Referring to Mill's famous case for freedom of opinion, she faults Mill for assuming a 'market place' of ideas and failing to understand that the players there aren't equal - there are 'stronger parties and weaker parties, more powerful actors and less powerful actors'. Jones then goes on to say that free speech principles have to be compatible with 'a society in which all people are treated with equal concern, dignity and respect'. From this it follows, for her, that 'Irving was rightly jailed in Austria'.
It should be noted, first, that there are two different arguments at work: one is for limits on free speech that protect the weak from the strong; the other is for limits that ensure 'equal concern, dignity and respect'. Taking the second argument first, in the form stated by Melinda Jones it is a recipe for very unfree speech. Just think about never being able to say anything that implied an unequal concern for different people. Or: may one never mock anybody, even in mild satirizing forms, because mockery can involve disrespect? I would say that Mill's own principle - of preventing harm to others - is a better basis on which to rule out hate speech, incitement to violence and the like, than are notions of concern and respect. It implies some threshold of relative seriousness.

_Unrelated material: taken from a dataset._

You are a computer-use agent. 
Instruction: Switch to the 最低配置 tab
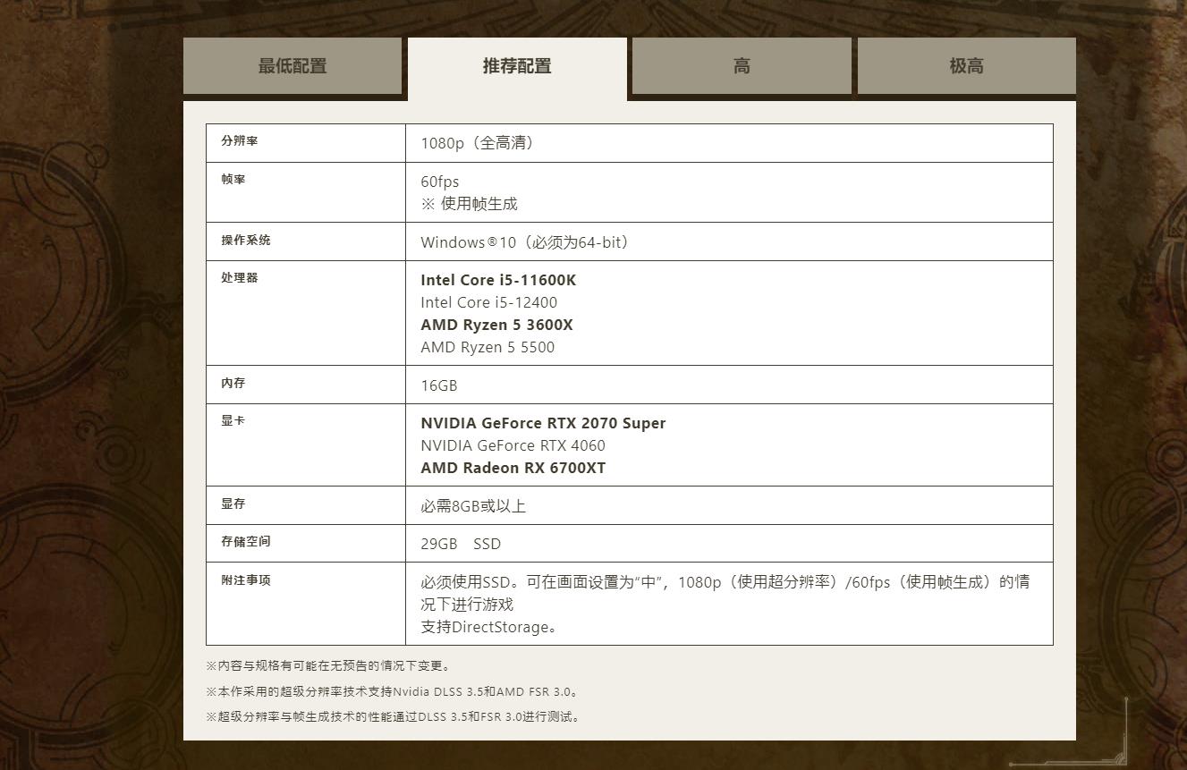293,66
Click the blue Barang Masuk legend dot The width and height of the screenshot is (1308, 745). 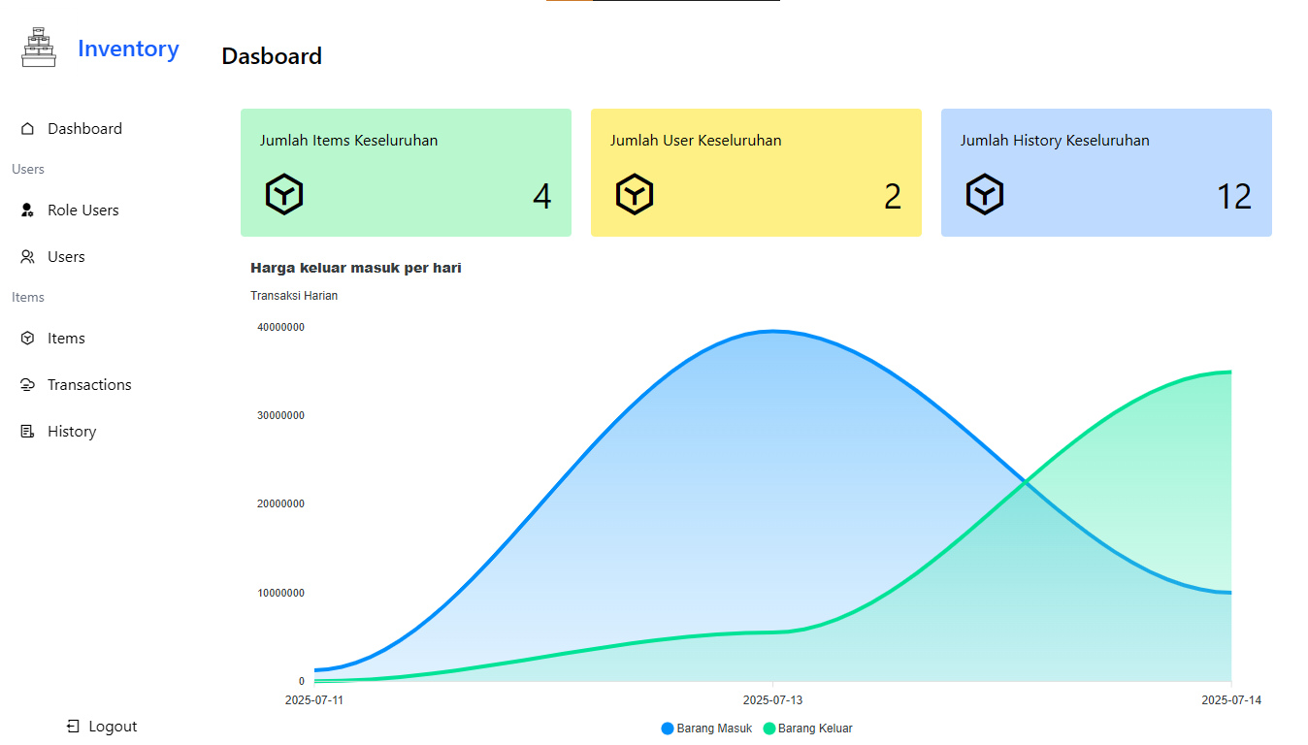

However that may be, the other argument - that speech must be curtailed to protect the weak - won't necessarily rule out hate speech. It will depend on the distribution of power and influence between those who utter it and those who are its targets. This will also mean that some hate speech is OK and other hate speech isn't. It's also not clear to me that the following judgement can be sustained:
Holocaust deniers such as David Irving are powerful players who effectively silence the voices of the less powerful, by encouraging hatred and by legitimising antisemitism.Irving's stuff is odious, but as things are, he and his ilk aren't powerful, and the stuff they put about doesn't silence anyone. Holocaust denial does encourage hatred and anti-Semitism, being a form of it, but that is something different.